I have the following dictionary,which gives me drug synonyms, but it is not set up so that the definitions are only for unique drugs:

dictionary <- read.table(header=TRUE, text="
  drug   names
  a    b;c;d;x
  x    b;c;q
  r    h;g;f
  l   m;n
")

So in this case, there are 2 unique drugs in the list (because a, either directly or indirectly, has synonyms b,d,q). Synonyms of synonyms count as synonyms.

My attempted approach was to first make a dictionary that only had unique drugs on the left side. To do this, I would cycle through the dictionary$drug, grep in dictionary$drug and dictionary$synonyms, take the union of those and replace drug$synonyms, and then delete the other rows from the dictionary.

bigdf=dictionary

  small_df=data.frame("drug"=NA,"names"=NA)

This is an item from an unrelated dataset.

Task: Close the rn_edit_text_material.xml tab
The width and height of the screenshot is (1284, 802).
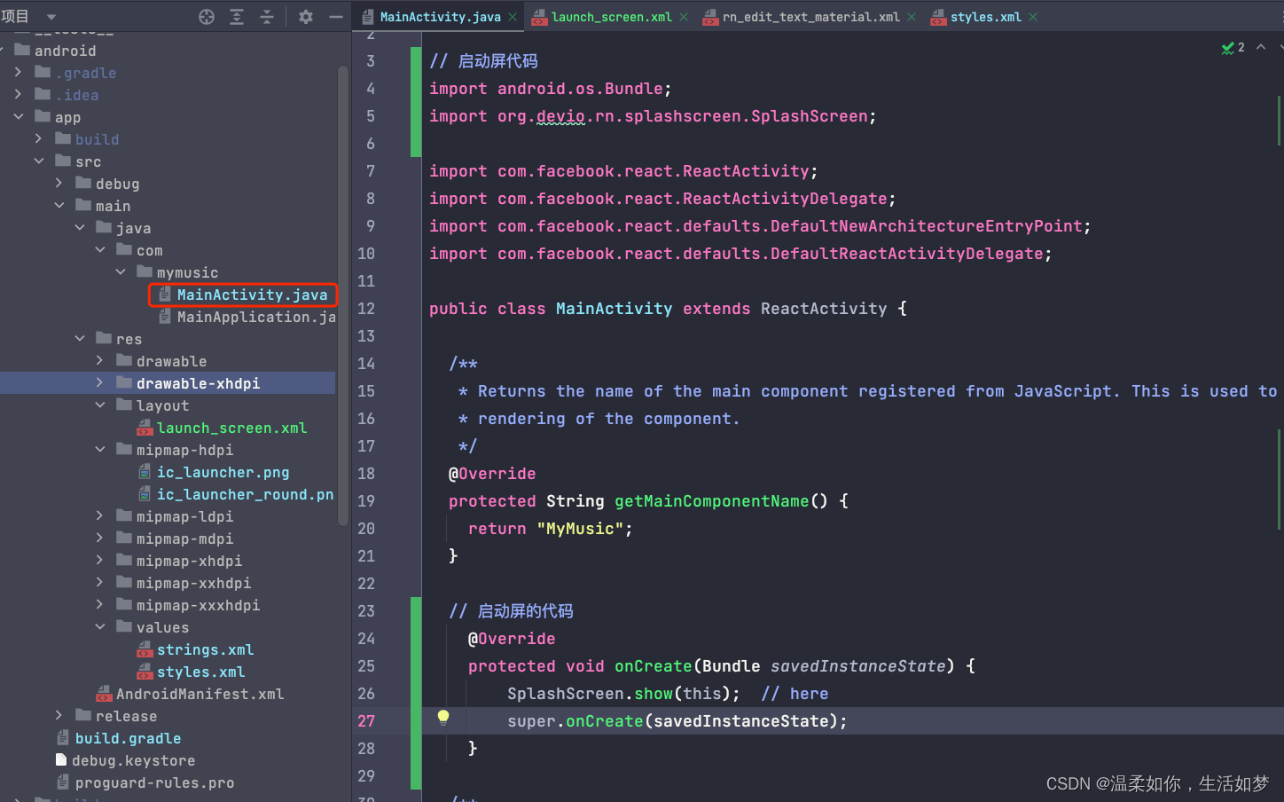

  for(i in 1:nrow(bigdf)){
    search_term=sprintf("*%s*",bigdf$drug[i])
    index=grep(search_term,bigdf$names)
    list=bigdf$names[index]
    list=Reduce(union,list)
    list=paste(list, collapse=";")

    if(!list==""){

    new_row=data.frame("drug"=bigdf$drug[index][1],"names"=list)
    small_df=rbind(small_df,new_row)
    #small_df
    bigdf=bigdf[-index,]
    #dim(bigdf)

    }
    else{
      new_row=data.frame("drug"=bigdf$drug[index][1],"names"="alreadycounted")
      small_df=rbind(small_df,new_row)
    }    
  }

This did not work (some drugs were missing from small_df), and even if it had I'm not sure how I would have used my new dictionary to count the number of unique drugs in my list.

How can I count the number of unique drugs in my_drugs?

Thank you for your help, and let me know if this needs further clarification.

Data Set Size: 200 elements in my_drugs, 2000 rows in dictionary, each drug has 10-12 synonyms.

like image 311
RustlessBroom Avatar asked Dec 11 '17 18:12

RustlessBroom


1 Answers

library(igraph)
df1 = unique(data.frame(do.call(
    rbind, apply(X = dictionary,
                 MARGIN = 1,
                 FUN = function(x) t(combn(unlist(strsplit(x, ";")), 2, sort))))))
g = graph.data.frame(df1)
g2 = delete.vertices(g, unique(V(g)$name)[!unique(V(g)$name) %in% my_drugs])
clusters(g2)$no
#[1] 2
like image 129
d.b Avatar answered Nov 16 '22 20:11

d.b